I am doing this, SSL/TLS only without User Auth, for a portion of VPN users(anonymously for some forum friends) …..... but I do have a worry on the safety of the connection. :(
The above is used because when someone is going to spread the credentials, it has no difference if I actually use User Auth or not.
No User Auth seems to be more convenient for them in connecting. ;DWould the connection in this way less secure than having User Auth? ???
-
It depends on what you mean by "secure".
The level of encryption would be the same, with or without user authentication.
User authentication is an extra layer of prevention to keep out unauthorized access.
So in terms of access control, not having user auth makes it less secure.
But in terms of encryption, the security would be equivalent. -
It depends on what you mean by "secure".
The level of encryption would be the same, with or without user authentication.
User authentication is an extra layer of prevention to keep out unauthorized access.
So in terms of access control, not having user auth makes it less secure.

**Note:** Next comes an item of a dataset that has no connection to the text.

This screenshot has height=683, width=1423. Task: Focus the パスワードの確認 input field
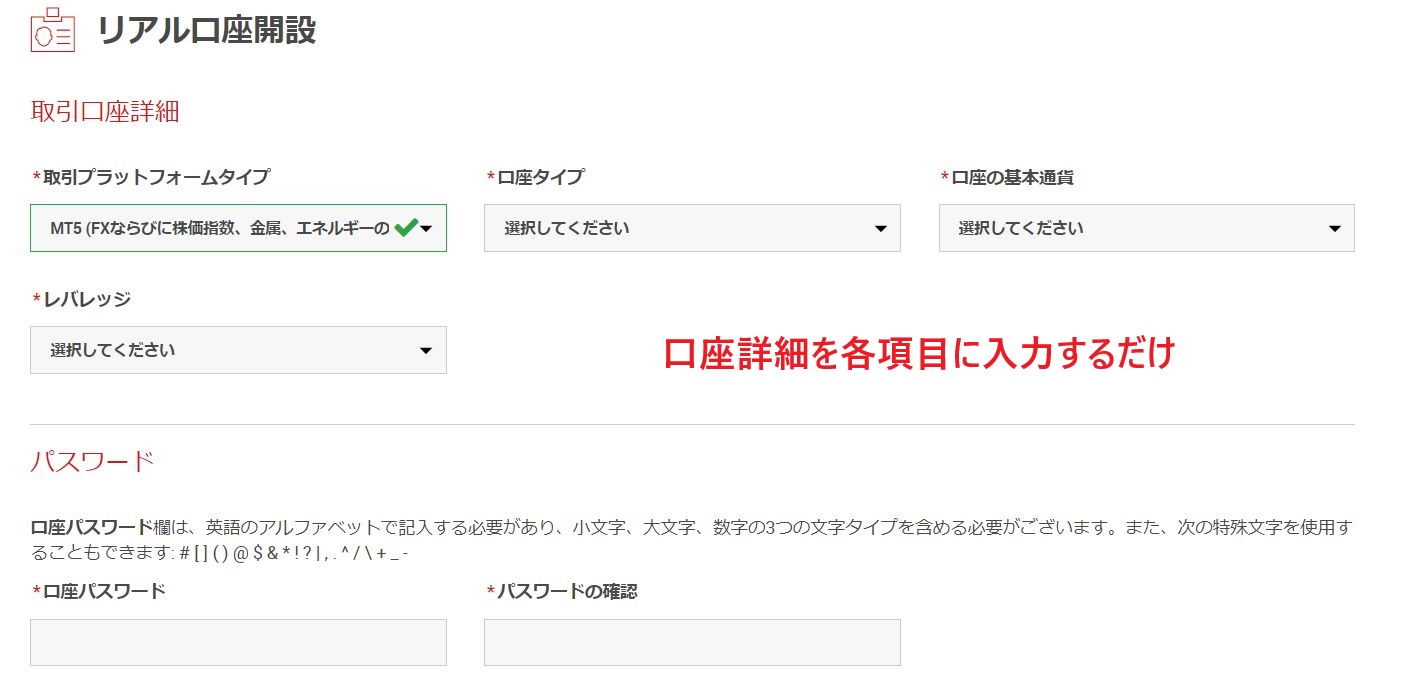pyautogui.click(x=692, y=642)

But in terms of encryption, the security would be equivalent.Sorry for getting back to you late, my question has been well answered :D
In that way I should keep my current practice of having no user auth :P for the encryption being the same level. -
All you need to do is change the mode of the VPN from SSL/TLS+User Auth to simply SSL/TLS - then no auth will be required, but the rest of the settings can stay the same.
-
All you need to do is change the mode of the VPN from SSL/TLS+User Auth to simply SSL/TLS - then no auth will be required, but the rest of the settings can stay the same.
Yes, I did exactly the same and it works like a charm :D
-
Dear Jimp:
I'm very new to openvpn and I'm not sure how to change the mode of the VPN from SSL/TLS+User Auth to simply SSL/TLS? Do I just modify the config file or do I need to reinstall with some other options enabled? Thanks.
-
da_zhuang,
Edit your OpenVPN server, on the Server tab in the General information section use the drop down menu to change the Server Mode option to Remote Access (SSL/TLS). -
Is it possible to have User/password for some users but not for all?
I am using OpenVPN for RoadWarriors users (mostly notebooks). But now I need to setup a connection to a site where I will have a server with a daemon client to establish the VPN between sites. -
hugolia,
Yes. Just configure a 2nd server on a different port. -
Is it possible to have User/password for some users but not for all?
I am using OpenVPN for RoadWarriors users (mostly notebooks). But now I need to setup a connection to a site where I will have a server with a daemon client to establish the VPN between sites.Yes, but they would need to use separate server instances. You can have one server that does user/pass, one that does not, and others for site-to-site VPNs.
Any more detail than that belongs in its own thread specific to your implementation, though, so if you need more help than that, feel free to start a fresh thread and ask.